Robert Beasley earned his undergraduate degree from Dartmouth College, his M.D. from Harvard Medical School, and a master’s degree in preventive medicine from the University of Washington in Seattle in 1969. He was a Fellow of the American Epidemiological Society and the American Public Health Association. Beasley worked for more than 20 years as a Professor of Preventive Medicine at the University of Washington in Seattle. He worked as the Director of the American University Medical Center in Taiwan since 1979 and as a professor at the Department of Epidemiology in Washington University since 1981.

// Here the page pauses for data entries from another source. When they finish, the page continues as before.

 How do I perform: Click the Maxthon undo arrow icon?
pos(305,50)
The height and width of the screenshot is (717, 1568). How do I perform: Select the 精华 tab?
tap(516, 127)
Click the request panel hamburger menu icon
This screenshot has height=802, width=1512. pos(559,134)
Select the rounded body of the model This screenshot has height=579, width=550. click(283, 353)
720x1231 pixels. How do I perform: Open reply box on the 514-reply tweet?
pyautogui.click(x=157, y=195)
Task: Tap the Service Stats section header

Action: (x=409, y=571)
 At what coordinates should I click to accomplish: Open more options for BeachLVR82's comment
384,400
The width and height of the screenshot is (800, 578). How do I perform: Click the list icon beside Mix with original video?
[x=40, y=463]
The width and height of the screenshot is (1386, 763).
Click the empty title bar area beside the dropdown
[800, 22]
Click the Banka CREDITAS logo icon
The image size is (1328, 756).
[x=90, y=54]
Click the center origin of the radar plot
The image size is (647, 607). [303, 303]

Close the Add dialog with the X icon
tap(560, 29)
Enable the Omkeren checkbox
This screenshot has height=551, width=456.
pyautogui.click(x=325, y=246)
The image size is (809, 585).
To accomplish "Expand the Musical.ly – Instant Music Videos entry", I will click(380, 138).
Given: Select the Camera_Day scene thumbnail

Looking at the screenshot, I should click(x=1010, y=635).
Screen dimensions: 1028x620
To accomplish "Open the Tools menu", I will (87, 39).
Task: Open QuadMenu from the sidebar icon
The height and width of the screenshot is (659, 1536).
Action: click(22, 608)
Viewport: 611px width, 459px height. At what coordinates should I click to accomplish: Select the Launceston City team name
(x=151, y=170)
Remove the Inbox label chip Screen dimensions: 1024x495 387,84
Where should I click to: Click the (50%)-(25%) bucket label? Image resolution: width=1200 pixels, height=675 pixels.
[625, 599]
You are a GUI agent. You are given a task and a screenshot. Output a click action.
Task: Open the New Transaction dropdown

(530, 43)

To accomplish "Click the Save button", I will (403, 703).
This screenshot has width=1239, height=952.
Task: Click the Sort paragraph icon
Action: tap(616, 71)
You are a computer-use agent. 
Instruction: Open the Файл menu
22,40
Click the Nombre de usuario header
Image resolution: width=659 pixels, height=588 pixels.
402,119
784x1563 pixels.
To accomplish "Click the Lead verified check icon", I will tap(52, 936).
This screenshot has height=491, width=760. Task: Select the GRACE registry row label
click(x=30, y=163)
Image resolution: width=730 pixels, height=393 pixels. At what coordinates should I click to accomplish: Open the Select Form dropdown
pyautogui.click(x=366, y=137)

Professor Beasley’s academic and educational accomplishments in the field of public health, as well as his scientific contributions to society, were enormous. During his over 20-year career as an epidemiologist, he worked on a variety of epidemiological problems, including HIV/AIDS, plague, rubella, rheumatoid arthritis, and Waardenberg syndrome. However, he was most renowned for his seminal research into the epidemiology of Hepatitis B in China. His relentless pursuit to unlock the deadly mystery posed by the hepatitis B virus resulted in many important discoveries, including mother to infant transmission of the virus, protecting infants with immunoglobulins and vaccines, proving that the hepatitis B virus is a major cause of primary liver cancer, and establishing an effective vaccine to prevent it, which the WHO recognized as the first anti-cancer vaccine. Further advocacy for the vaccine resulted in the global Hepatitis B immunization program.
Professor Beasley published numerous scientific papers and had a long list of invited lectureships. His scientific accomplishments had earned him several prestigious international awards.
This biography was written in the year the prize was awarded.